**AIM**:
Transcribe the following lines word for word, keeping every character and line break unchanged.

# # # #

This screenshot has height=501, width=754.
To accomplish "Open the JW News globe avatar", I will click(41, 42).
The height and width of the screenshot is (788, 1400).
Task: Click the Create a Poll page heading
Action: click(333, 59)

# # # #

**TASK OUTPUT**:
This screenshot has height=501, width=754.
To accomplish "Open the JW News globe avatar", I will click(41, 42).
The height and width of the screenshot is (788, 1400).
Task: Click the Create a Poll page heading
Action: click(333, 59)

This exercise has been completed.